Dataset entries:

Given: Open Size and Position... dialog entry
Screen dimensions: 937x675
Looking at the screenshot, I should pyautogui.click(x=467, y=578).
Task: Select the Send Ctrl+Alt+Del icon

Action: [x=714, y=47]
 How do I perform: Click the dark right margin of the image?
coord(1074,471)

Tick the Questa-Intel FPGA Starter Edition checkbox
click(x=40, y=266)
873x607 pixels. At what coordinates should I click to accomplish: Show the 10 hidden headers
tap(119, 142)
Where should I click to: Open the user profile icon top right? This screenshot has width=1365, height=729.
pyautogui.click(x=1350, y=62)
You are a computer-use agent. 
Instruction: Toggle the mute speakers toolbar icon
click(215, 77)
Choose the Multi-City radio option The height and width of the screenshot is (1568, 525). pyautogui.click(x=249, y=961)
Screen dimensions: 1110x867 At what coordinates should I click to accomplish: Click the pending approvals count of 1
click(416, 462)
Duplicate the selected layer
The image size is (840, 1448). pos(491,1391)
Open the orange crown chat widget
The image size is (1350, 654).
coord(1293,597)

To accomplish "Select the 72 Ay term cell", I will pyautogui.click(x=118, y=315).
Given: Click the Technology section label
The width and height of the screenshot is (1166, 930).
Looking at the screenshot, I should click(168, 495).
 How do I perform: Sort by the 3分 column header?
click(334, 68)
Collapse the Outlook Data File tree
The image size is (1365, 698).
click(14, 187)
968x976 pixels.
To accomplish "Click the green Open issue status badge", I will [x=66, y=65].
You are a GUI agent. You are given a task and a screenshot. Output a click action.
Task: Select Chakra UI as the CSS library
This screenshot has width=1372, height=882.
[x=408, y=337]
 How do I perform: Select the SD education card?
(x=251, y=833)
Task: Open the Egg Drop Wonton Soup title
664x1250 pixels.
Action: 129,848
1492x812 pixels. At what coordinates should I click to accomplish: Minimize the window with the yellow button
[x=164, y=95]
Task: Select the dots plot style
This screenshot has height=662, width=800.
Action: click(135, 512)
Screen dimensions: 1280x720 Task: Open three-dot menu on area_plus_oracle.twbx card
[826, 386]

**Prompt:** Locate the lines above that hold the word "will". Show every one of them.

**Solved problem:**
To accomplish "Select the 72 Ay term cell", I will pyautogui.click(x=118, y=315).
To accomplish "Click the green Open issue status badge", I will [x=66, y=65].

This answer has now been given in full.